Task to carry out –
What is needed is an exact copy of every line from the one containing "Instruction: Click the" through the end of the entries; please set it down without any pictures.

Records to process –
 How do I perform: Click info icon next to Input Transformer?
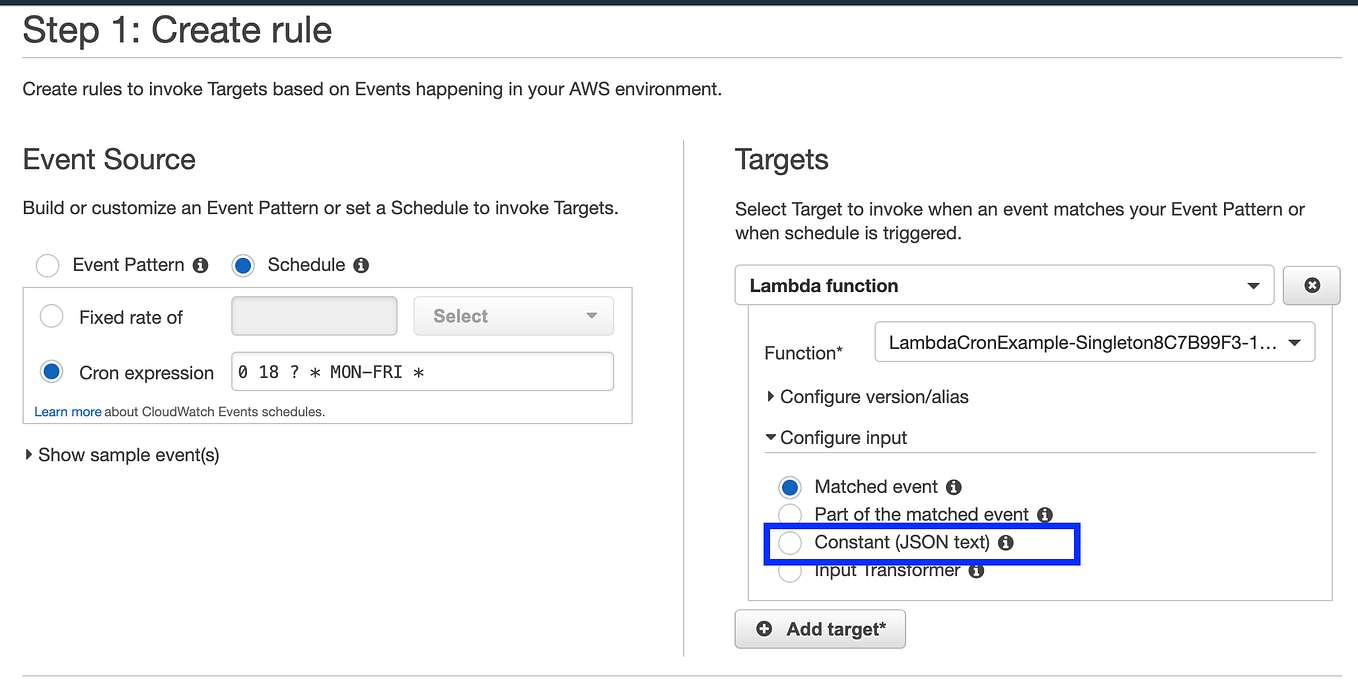[x=976, y=570]
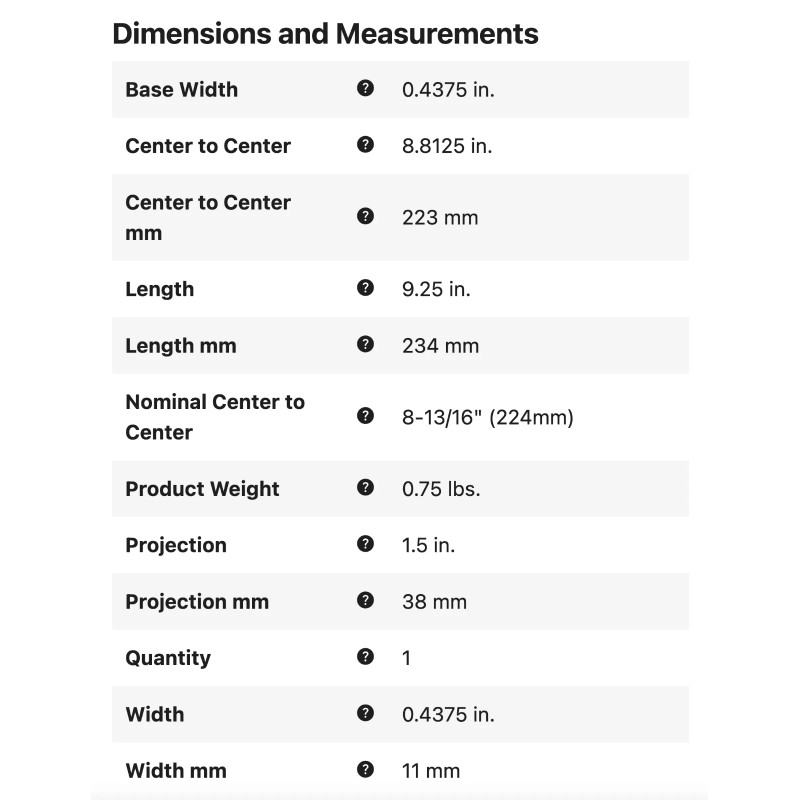
Task: Click help icon beside Length mm
Action: (365, 344)
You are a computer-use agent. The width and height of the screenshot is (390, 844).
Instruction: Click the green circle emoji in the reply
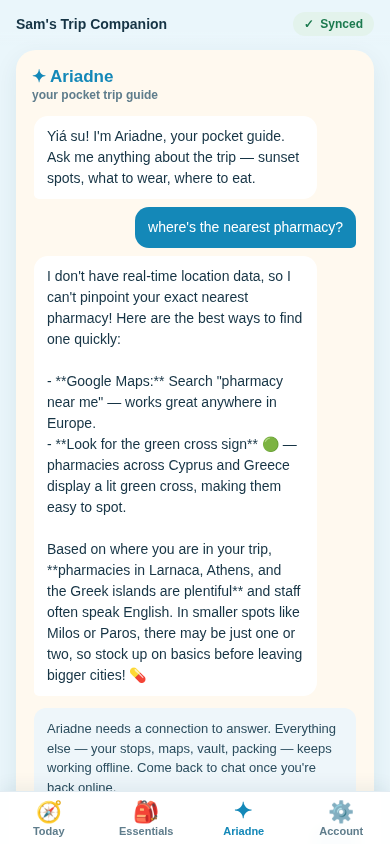pyautogui.click(x=271, y=445)
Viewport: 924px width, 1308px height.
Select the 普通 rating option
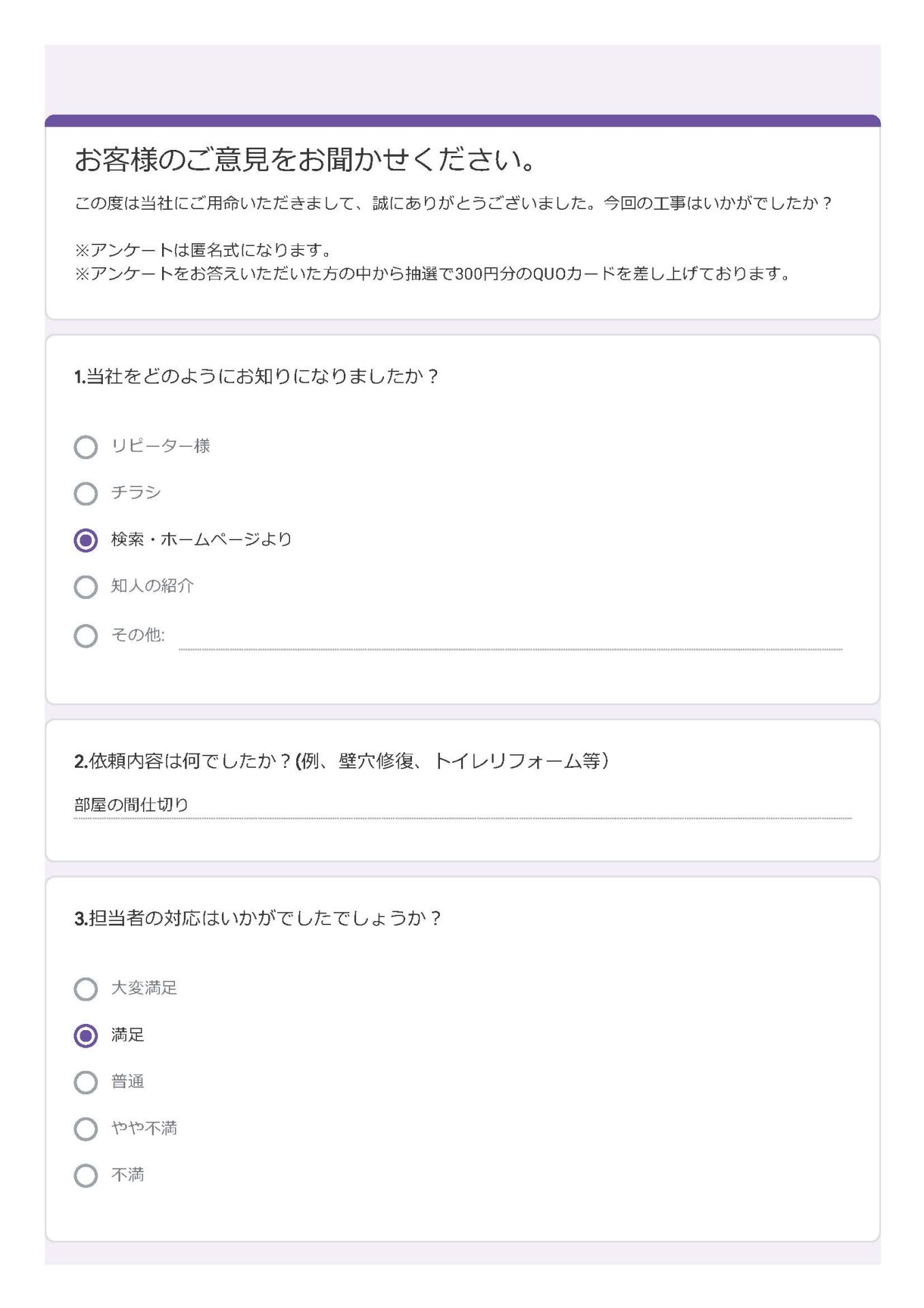pyautogui.click(x=86, y=1082)
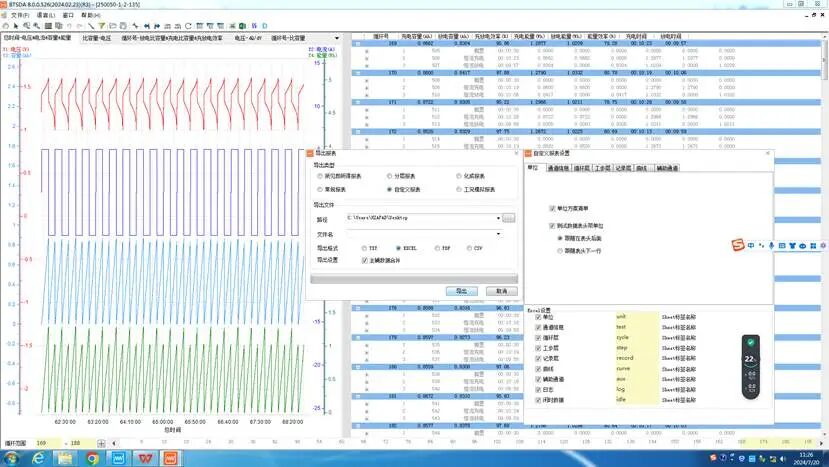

Response for this exercise –
Instruction: Click the green circle emoji in the reply
pyautogui.click(x=271, y=445)
Viewport: 924px width, 1308px height.
Select the 普通 rating option
pyautogui.click(x=86, y=1082)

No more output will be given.